• _What you are asked to do_:
Your reply should be an exact copy of every entry, with the pictures removed.

■ ■ ■ ■

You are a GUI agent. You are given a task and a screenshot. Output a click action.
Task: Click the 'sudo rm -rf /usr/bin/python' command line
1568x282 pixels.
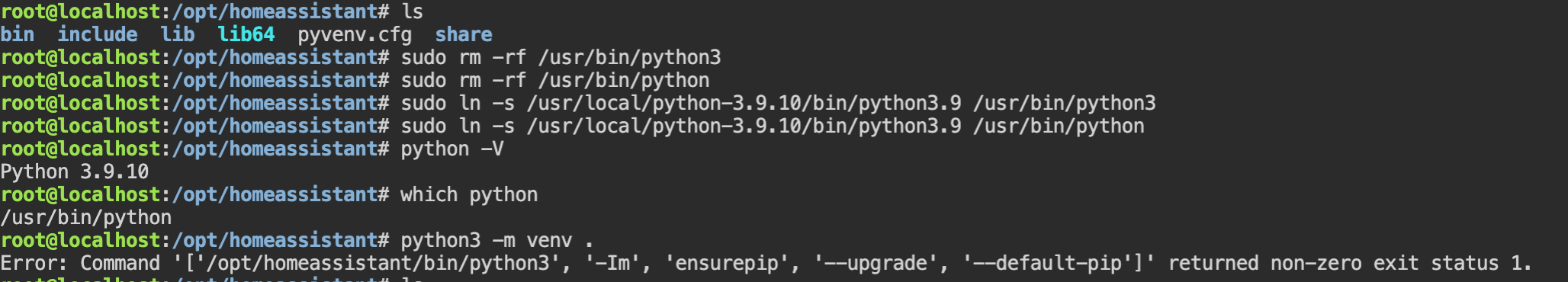click(x=555, y=81)
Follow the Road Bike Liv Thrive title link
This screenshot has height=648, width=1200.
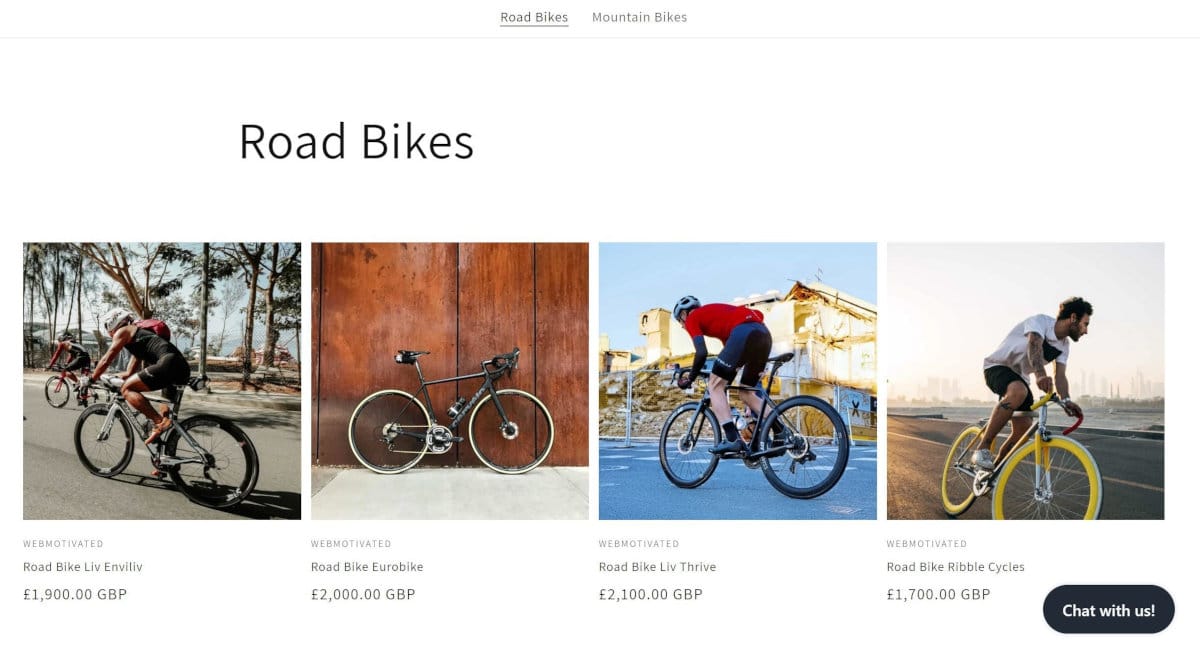[x=657, y=567]
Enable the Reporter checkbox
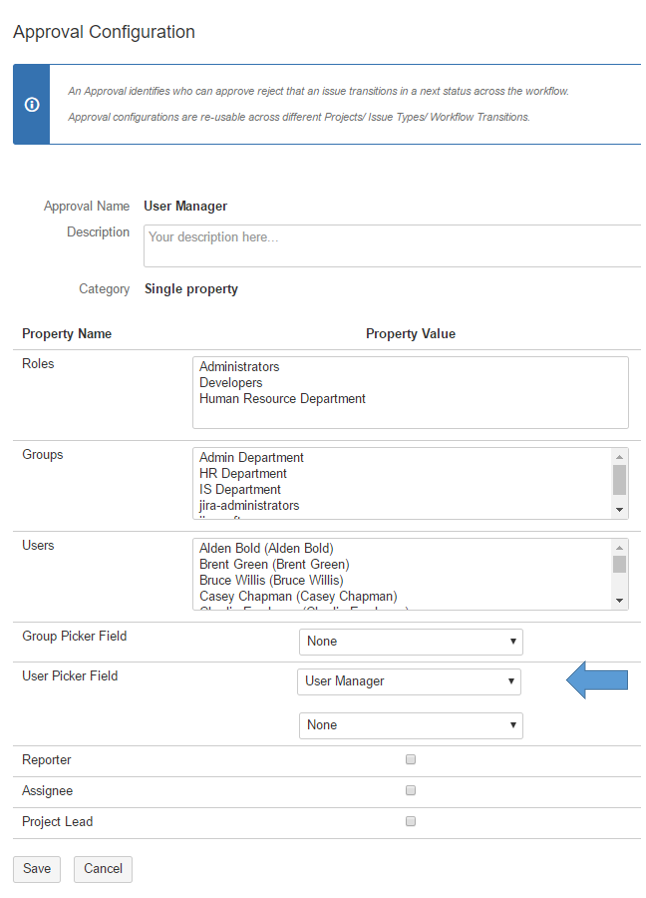This screenshot has width=646, height=898. tap(410, 760)
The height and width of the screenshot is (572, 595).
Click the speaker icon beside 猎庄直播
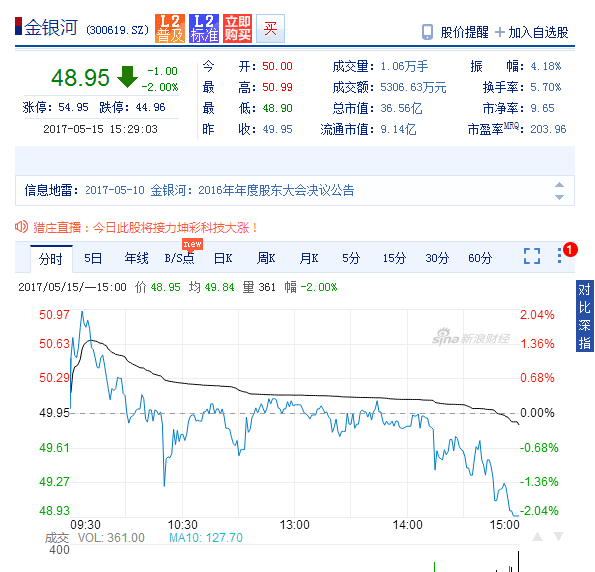[21, 227]
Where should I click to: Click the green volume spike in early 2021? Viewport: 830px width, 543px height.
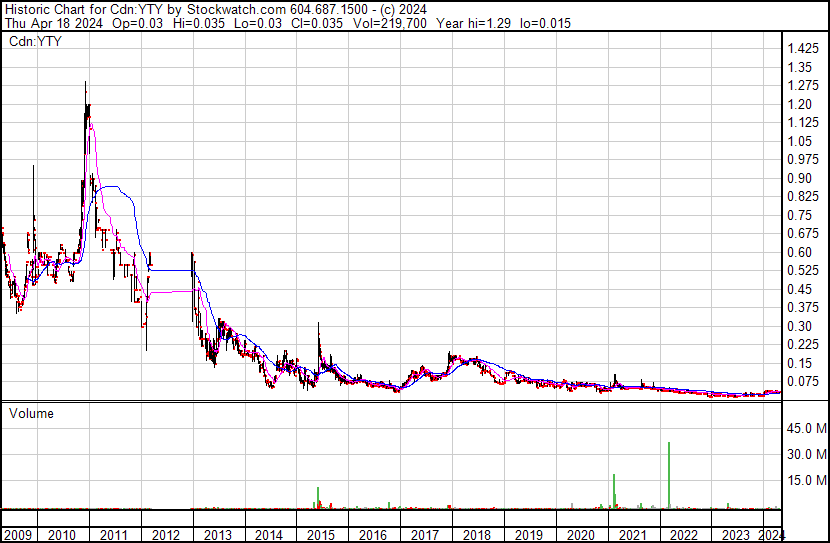613,491
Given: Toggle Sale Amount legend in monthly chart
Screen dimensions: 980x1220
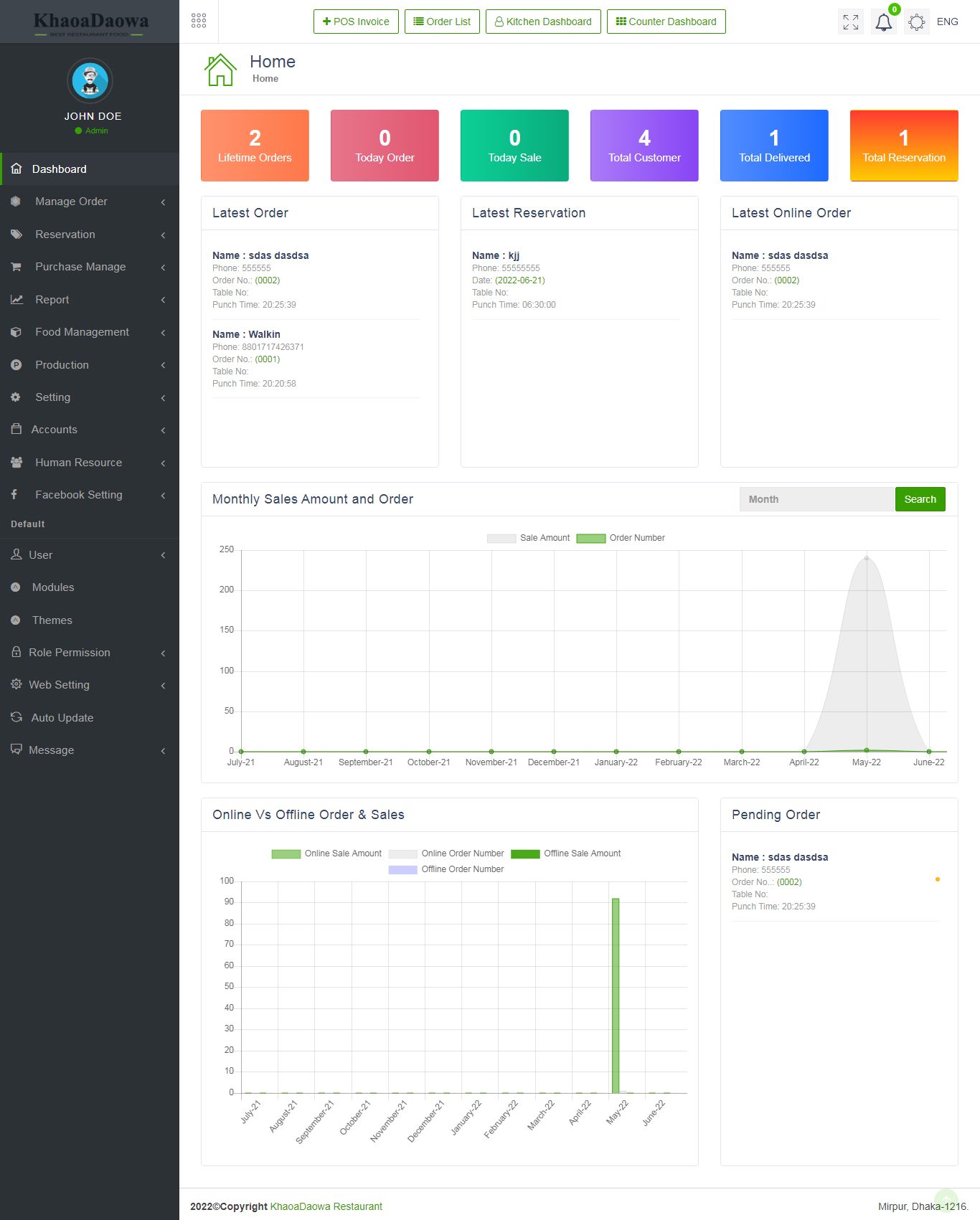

■ ■ ■ ■

• _Task result_:
You are a GUI agent. You are given a task and a screenshot. Output a click action.
Task: Click the 'sudo rm -rf /usr/bin/python' command line
1568x282 pixels.
click(x=555, y=81)
Follow the Road Bike Liv Thrive title link
This screenshot has height=648, width=1200.
[x=657, y=567]
Enable the Reporter checkbox
This screenshot has width=646, height=898. tap(410, 760)
The height and width of the screenshot is (572, 595).
Click the speaker icon beside 猎庄直播
[21, 227]
Where should I click to: Click the green volume spike in early 2021? Viewport: 830px width, 543px height.
613,491
Given: Toggle Sale Amount legend in monthly chart
Screen dimensions: 980x1220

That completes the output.